Items listed in a dataset
╭──
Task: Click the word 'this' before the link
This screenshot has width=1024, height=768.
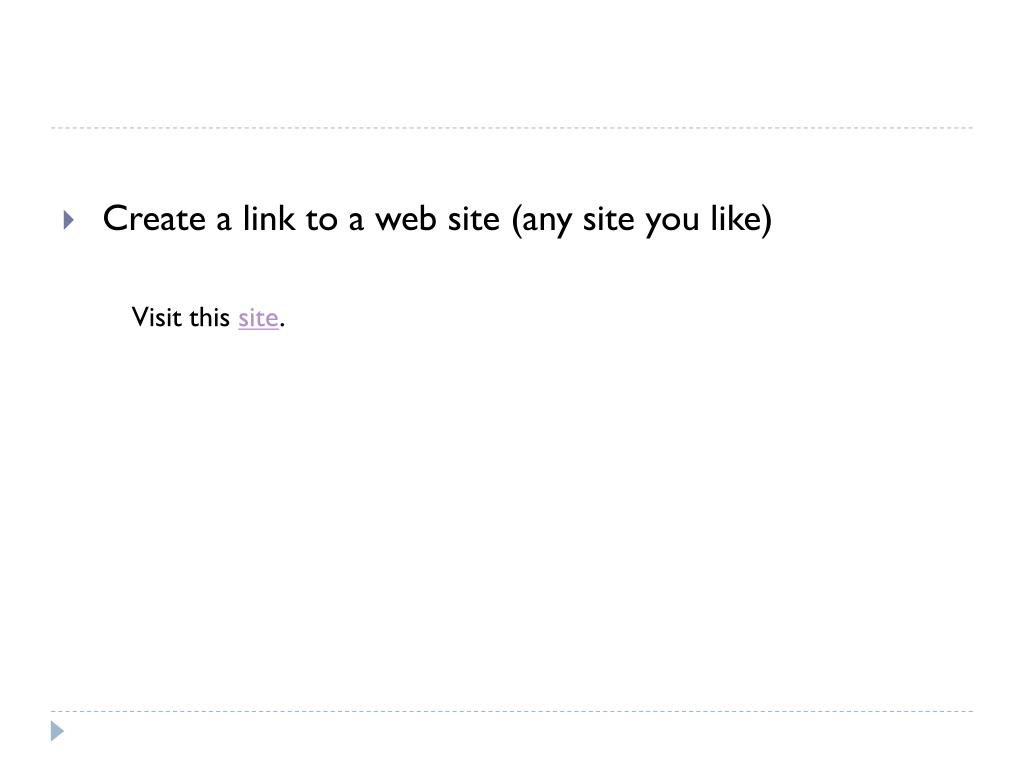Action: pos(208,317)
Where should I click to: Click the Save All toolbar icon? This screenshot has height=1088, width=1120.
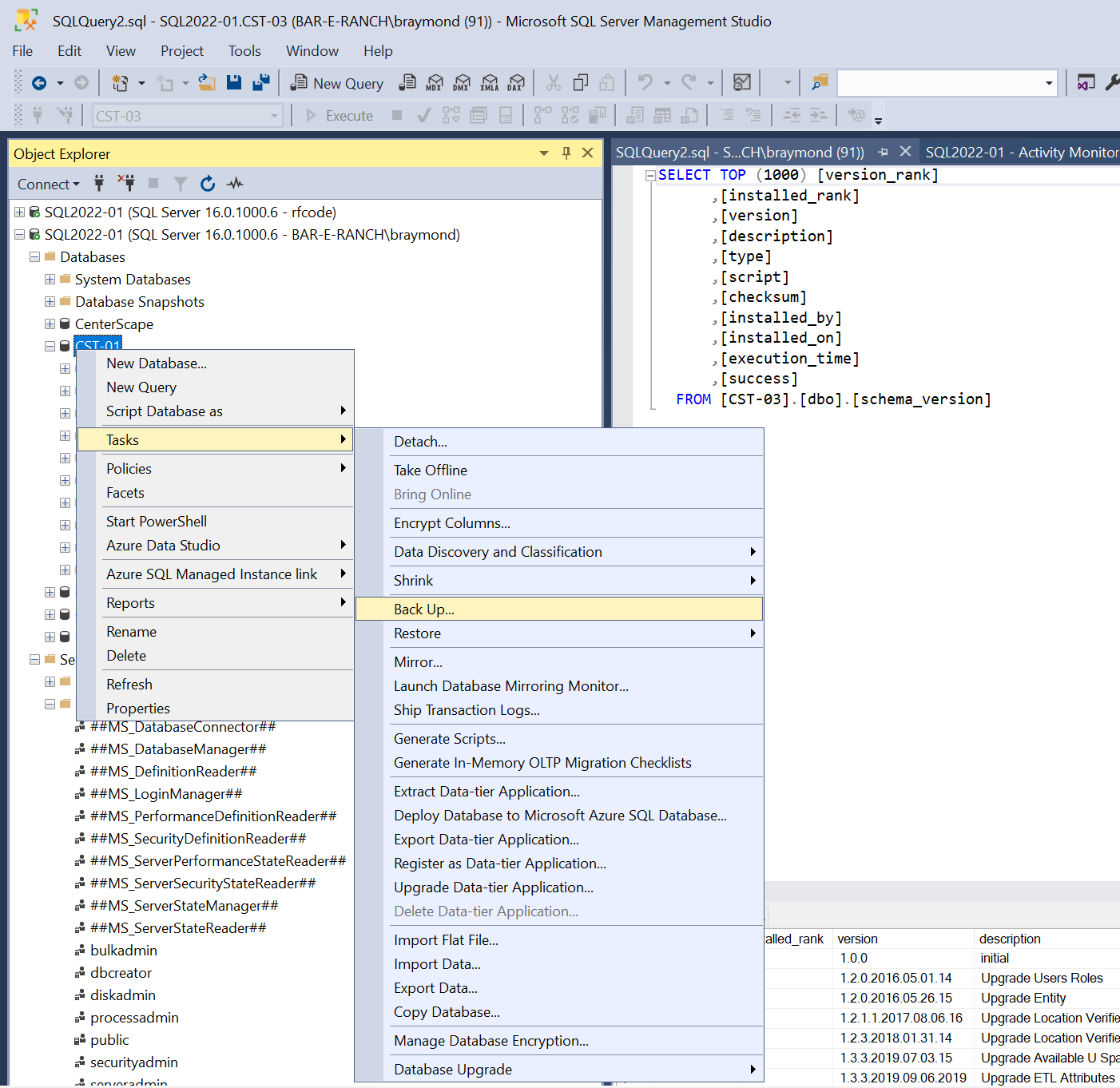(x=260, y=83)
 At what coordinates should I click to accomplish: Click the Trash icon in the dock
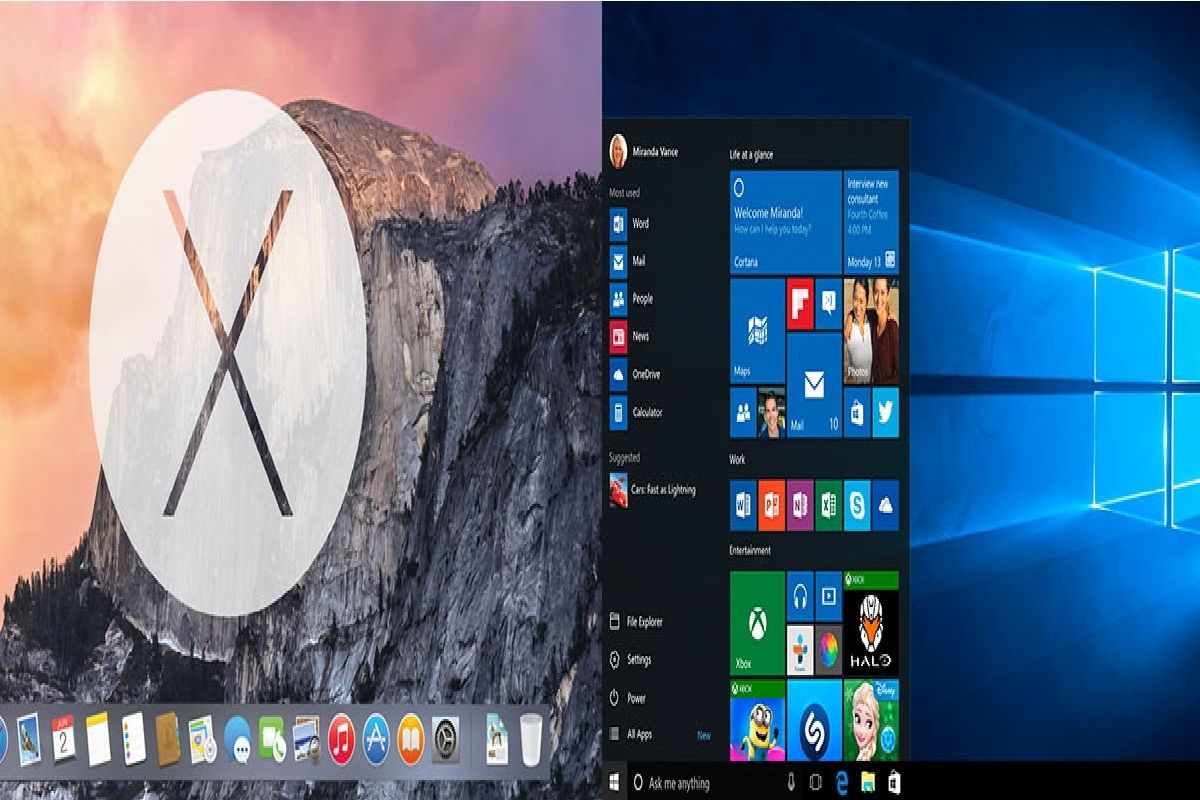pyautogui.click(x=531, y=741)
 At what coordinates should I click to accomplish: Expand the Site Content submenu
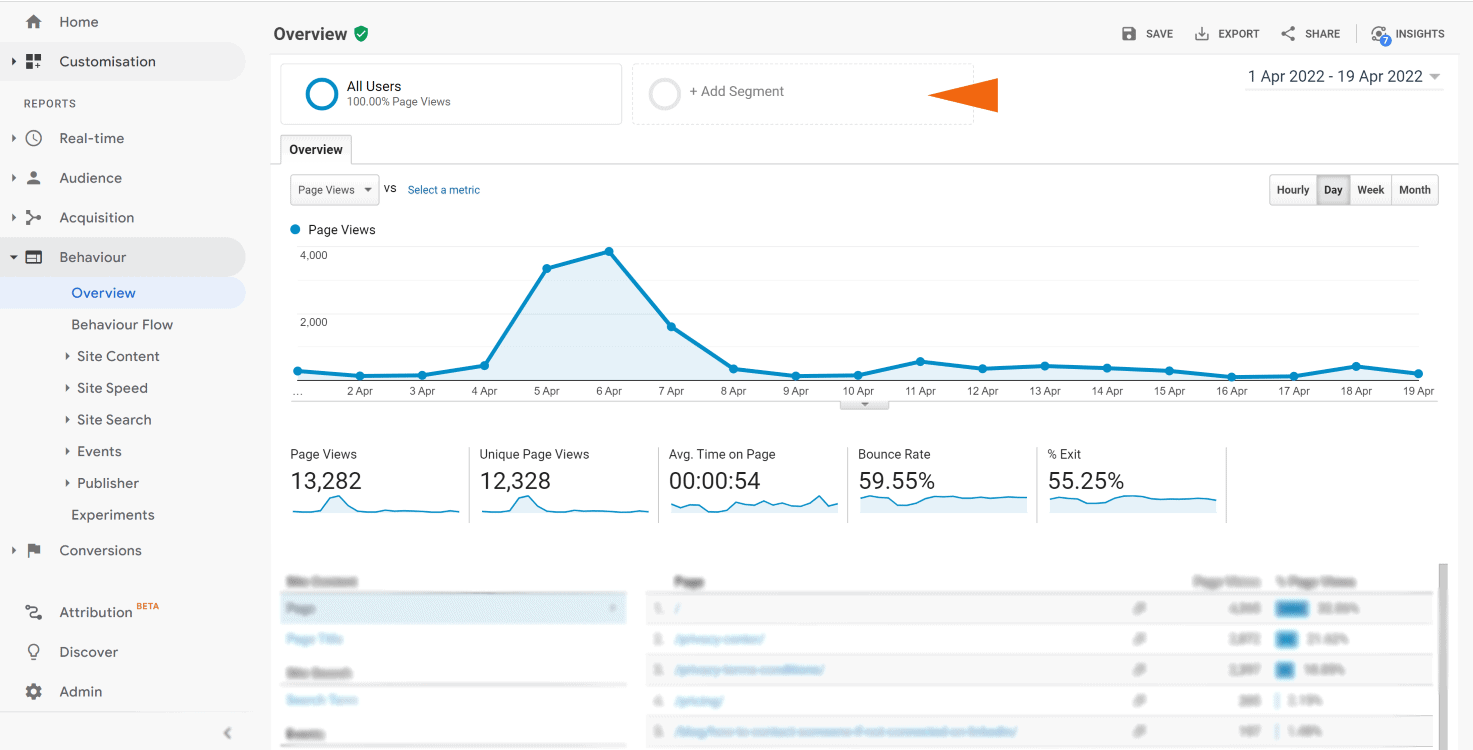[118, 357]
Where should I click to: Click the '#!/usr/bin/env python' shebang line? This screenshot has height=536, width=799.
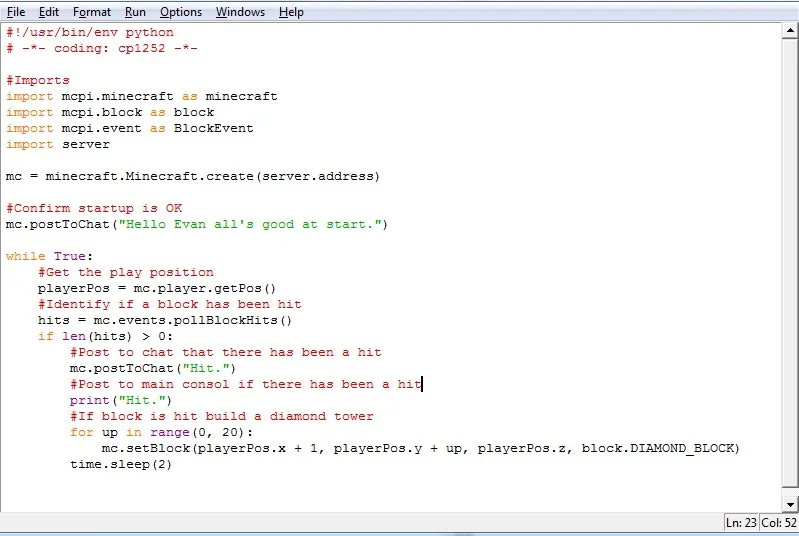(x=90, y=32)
╰──
The expected output is every entry above, character for character, with no pictures.

Reply to the task
Task: Click the word 'this' before the link
This screenshot has width=1024, height=768.
Action: pos(208,317)
Where should I click to: Click the Save All toolbar icon? This screenshot has height=1088, width=1120.
(x=260, y=83)
 At what coordinates should I click to accomplish: Click the Trash icon in the dock
pyautogui.click(x=531, y=741)
 At what coordinates should I click to accomplish: Expand the Site Content submenu
[118, 357]
Where should I click to: Click the '#!/usr/bin/env python' shebang line? This screenshot has height=536, width=799.
(x=90, y=32)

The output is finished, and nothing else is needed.